Diet to prevent breast cancer
October was the breast cancer awareness month. We want all our ladies to protect themselves against breast cancer. There are some factors responsible for breast cancer. Do you know, that overweight is also a factor for this breast cancer? Yes, obesity increases the risk of breast cancer.
Breast cancer is the most common cancer among women in both developed and developing countries. Rates of breast cancer are increasing worldwide, with a particular increase in postmenopausal and estrogen receptor-positive cases. The World Cancer Research Fund (WCRF) and American Cancer Society (ACS) cancer prevention guidelines recommend maintaining a healthy weight, undertaking at least 150 minutes of moderate intensity exercise per week, limiting alcohol consumption, and eating a plant-based diet.
Observational data link adherence to physical activity and alcohol guidelines throughout life to a reduced risk of developing pre- and postmenopausal breast cancer. Weight control throughout life appears to prevent cases after menopause. Adherence to a healthy dietary pattern does not have specific effects on breast cancer risk but remains important as it reduces the risk for other common diseases, such as cardiovascular disease (CVD), diabetes, and dementia.
Recent expert reports estimate that successful lifestyle changes could prevent 25% to 30% of cases of breast cancer.
By avoiding foods that increase your risk of cancer and eating more of those that support your immune system, you can better protect your health and boost your ability fight off cancer and other diseases.
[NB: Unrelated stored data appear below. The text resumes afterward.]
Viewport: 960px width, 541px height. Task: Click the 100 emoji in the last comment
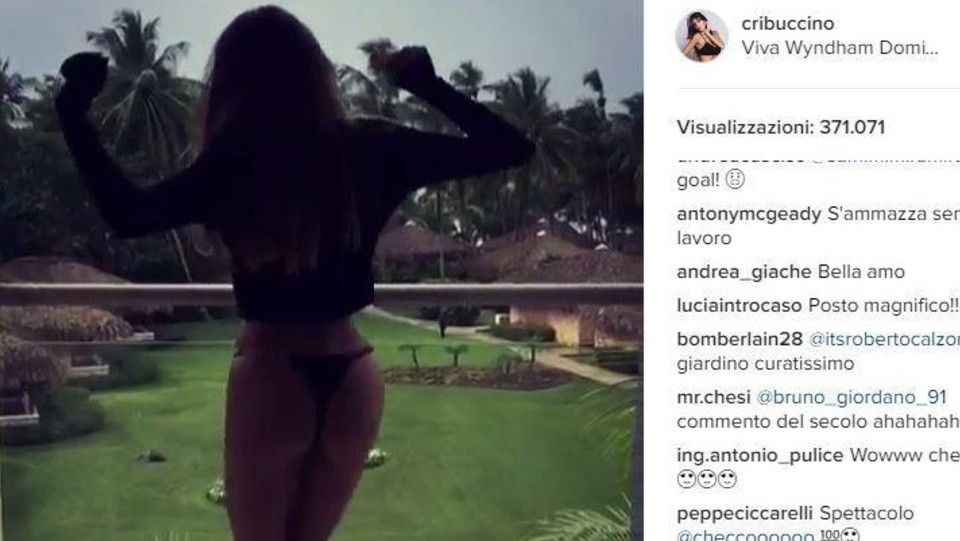coord(830,535)
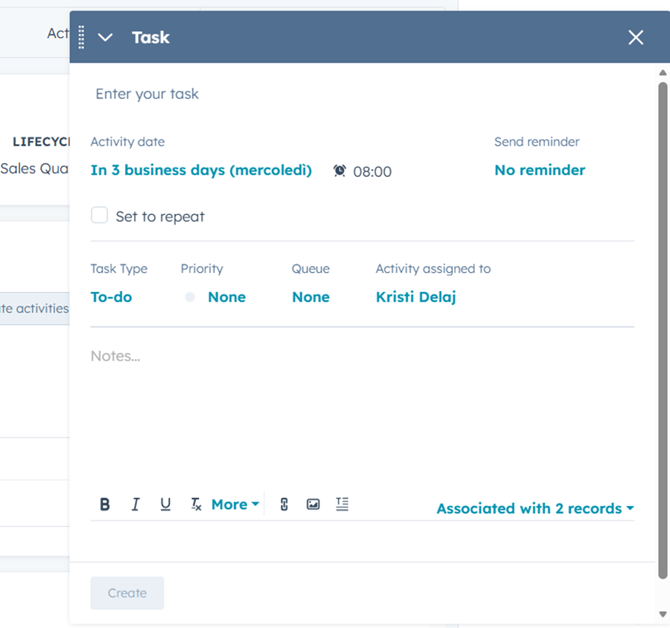The image size is (670, 628).
Task: Open the More formatting dropdown
Action: (235, 505)
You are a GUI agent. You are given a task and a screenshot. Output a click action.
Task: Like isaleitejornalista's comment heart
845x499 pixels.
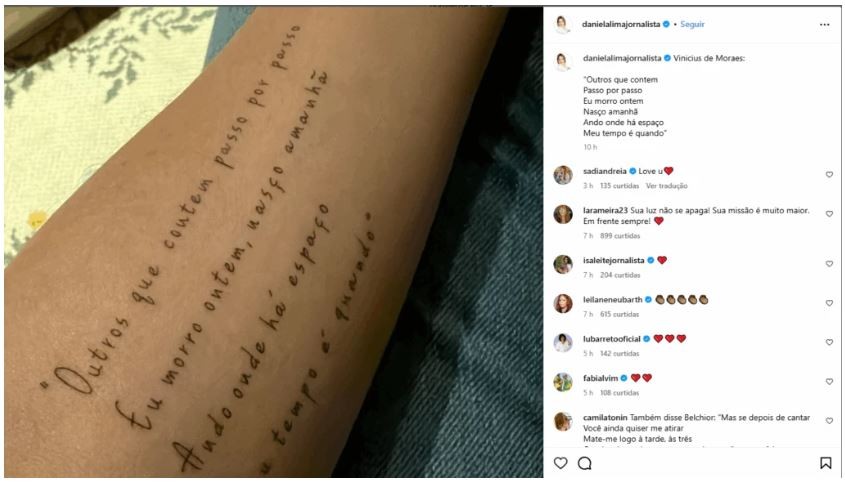pyautogui.click(x=829, y=264)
What's the link between cancer and diet?
Some cancer risk factors, such as genetics and environment, are out of your control, but research suggest that about 70% of your lifetime risk of cancer is within your power to change, including your diet. Avoiding cigarettes, limiting alcohol, reaching a healthy weight, and getting regular exercise are all great steps for preventing cancer. Adopting a healthy diet can also play a vital role.
What you eat-and don't eat-can have a powerful effect on your health, including your risk for cancer.
Plant-based foods are rich in nutrients known as antioxidants that boost your immune system and help protect against cancer cells:
1. Diets high in fruit may lower the risk of stomach and lung cancer.
2. Eating vegetables containing carotenoids, such as carrots, brussels sprouts, and squash, may reduce the risk of lung, mouth, pharynx, and larynx cancers.
3. Diets high in non-starchy vegetables, such as broccoli, spinach, and beans, may help protect against stomach and esophageal cancer.
4. Eating oranges, berries, peas, bell peppers, dark leafy greens and other foods high in vitamin C may also protect against esophageal cancer.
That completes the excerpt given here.